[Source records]

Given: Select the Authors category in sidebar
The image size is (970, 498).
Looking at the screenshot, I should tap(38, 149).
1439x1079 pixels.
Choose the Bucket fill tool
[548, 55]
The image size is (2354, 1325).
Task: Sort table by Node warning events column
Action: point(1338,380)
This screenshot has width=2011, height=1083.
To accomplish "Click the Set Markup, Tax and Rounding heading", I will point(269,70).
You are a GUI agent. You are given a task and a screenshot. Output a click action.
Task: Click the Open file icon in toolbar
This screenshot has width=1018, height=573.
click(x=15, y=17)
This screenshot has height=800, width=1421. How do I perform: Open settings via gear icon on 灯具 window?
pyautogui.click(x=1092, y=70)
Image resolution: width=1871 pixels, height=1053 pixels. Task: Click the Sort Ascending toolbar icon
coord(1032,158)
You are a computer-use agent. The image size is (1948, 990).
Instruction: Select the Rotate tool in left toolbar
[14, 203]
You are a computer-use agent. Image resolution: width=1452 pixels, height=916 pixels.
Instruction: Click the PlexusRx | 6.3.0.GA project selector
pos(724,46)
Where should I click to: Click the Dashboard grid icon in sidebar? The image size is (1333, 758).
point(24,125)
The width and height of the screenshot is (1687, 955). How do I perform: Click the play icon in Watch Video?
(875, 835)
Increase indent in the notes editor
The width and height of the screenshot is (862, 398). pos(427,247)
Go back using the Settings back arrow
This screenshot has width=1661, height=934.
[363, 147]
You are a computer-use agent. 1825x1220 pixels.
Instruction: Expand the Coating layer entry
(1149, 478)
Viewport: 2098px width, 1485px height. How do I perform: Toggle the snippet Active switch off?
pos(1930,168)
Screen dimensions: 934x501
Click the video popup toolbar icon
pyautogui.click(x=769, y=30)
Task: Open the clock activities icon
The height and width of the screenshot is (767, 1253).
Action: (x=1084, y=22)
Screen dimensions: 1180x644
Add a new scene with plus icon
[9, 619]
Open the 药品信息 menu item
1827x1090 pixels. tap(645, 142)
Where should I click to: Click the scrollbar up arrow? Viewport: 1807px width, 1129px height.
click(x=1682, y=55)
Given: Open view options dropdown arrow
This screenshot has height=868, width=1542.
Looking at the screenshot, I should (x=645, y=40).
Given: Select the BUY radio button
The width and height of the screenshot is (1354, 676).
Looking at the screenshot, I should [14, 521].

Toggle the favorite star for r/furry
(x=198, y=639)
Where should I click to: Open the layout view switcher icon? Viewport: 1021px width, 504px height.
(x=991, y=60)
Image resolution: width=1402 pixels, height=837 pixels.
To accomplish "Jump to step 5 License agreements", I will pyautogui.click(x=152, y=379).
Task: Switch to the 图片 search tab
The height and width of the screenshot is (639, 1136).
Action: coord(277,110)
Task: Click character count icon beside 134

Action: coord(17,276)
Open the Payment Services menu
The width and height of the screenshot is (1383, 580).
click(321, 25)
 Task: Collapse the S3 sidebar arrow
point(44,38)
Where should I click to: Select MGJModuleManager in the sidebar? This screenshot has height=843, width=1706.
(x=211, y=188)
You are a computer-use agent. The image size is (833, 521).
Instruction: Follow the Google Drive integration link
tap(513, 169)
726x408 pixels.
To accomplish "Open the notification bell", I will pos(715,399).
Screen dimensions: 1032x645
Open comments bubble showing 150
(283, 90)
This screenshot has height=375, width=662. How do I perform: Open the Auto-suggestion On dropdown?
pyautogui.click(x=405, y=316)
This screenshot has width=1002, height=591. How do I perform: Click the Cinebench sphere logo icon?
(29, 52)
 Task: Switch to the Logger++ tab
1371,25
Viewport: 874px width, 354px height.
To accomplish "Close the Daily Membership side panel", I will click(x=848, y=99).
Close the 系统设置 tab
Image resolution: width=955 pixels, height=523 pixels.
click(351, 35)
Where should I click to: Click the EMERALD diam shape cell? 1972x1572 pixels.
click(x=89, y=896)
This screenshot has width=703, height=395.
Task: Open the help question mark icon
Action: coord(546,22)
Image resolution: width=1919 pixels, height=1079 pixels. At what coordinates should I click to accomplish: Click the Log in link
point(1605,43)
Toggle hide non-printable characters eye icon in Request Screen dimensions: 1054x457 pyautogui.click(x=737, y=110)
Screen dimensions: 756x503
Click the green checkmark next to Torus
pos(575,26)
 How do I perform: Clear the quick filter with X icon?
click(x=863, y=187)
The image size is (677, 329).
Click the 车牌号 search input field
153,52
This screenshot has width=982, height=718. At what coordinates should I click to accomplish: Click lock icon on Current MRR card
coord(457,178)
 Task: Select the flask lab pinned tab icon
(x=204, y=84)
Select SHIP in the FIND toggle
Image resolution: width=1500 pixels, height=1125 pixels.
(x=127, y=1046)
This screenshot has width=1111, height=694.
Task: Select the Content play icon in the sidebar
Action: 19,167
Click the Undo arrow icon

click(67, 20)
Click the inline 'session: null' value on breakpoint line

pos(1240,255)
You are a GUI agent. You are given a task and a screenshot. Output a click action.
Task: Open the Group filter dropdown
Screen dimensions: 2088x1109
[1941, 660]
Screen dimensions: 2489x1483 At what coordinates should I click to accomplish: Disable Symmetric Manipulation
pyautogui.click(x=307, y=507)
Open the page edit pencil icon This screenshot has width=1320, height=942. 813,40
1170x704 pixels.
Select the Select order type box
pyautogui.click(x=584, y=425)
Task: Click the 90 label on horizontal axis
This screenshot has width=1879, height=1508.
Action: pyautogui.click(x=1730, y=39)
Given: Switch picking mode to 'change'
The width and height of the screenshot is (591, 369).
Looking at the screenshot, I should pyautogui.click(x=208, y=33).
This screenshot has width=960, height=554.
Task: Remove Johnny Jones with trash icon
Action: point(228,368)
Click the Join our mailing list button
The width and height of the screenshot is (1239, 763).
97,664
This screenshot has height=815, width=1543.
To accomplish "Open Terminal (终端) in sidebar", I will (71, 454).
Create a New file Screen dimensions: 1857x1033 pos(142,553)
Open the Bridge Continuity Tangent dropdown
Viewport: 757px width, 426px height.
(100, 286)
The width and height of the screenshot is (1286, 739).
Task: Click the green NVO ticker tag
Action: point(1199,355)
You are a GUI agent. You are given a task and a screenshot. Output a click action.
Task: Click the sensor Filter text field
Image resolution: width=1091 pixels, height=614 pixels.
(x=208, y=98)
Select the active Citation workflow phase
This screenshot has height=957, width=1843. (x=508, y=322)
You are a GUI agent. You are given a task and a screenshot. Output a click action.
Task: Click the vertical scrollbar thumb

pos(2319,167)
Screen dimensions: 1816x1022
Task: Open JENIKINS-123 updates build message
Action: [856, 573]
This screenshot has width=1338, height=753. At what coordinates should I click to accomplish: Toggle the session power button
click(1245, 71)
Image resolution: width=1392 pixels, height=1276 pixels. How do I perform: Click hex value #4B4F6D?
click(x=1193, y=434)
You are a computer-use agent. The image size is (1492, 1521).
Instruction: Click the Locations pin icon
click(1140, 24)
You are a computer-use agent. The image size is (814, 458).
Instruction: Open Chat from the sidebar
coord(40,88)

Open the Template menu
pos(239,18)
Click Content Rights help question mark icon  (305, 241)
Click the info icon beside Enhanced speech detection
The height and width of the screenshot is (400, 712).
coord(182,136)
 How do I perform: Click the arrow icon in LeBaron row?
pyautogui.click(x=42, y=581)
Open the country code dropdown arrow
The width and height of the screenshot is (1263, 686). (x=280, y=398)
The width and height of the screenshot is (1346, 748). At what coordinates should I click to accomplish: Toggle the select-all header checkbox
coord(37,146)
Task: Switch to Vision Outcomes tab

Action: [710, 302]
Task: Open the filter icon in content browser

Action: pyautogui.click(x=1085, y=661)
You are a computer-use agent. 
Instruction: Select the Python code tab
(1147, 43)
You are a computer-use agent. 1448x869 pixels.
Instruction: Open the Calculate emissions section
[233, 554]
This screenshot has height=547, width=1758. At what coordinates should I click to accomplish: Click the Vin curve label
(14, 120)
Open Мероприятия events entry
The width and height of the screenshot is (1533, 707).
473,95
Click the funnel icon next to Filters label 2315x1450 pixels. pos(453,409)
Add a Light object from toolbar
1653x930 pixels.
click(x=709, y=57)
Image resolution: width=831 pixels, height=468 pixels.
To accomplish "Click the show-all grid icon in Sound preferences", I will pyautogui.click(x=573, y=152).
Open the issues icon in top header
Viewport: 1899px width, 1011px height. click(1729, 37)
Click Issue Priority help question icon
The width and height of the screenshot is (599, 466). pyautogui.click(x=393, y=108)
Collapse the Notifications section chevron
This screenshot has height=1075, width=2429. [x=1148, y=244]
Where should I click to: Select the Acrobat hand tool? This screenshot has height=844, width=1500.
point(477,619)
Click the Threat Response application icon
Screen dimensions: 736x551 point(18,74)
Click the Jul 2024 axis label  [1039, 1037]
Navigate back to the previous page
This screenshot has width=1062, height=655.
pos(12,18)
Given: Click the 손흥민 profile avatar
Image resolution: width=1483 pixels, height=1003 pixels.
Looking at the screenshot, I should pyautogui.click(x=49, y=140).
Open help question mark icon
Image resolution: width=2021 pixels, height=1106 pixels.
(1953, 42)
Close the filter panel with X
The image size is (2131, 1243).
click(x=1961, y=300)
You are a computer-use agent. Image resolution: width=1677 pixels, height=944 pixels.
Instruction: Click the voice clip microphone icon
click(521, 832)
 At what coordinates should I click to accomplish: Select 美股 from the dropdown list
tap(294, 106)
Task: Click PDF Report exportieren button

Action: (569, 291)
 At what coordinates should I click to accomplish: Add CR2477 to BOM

## Work instructions:
When you reach the line that contains "This screenshot has width=2011, height=1083.", stop; output it and every line before it from the start of the data, exactly as written.

## Your response:
Given: Select the Authors category in sidebar
The image size is (970, 498).
Looking at the screenshot, I should tap(38, 149).
1439x1079 pixels.
Choose the Bucket fill tool
[548, 55]
The image size is (2354, 1325).
Task: Sort table by Node warning events column
Action: point(1338,380)
This screenshot has width=2011, height=1083.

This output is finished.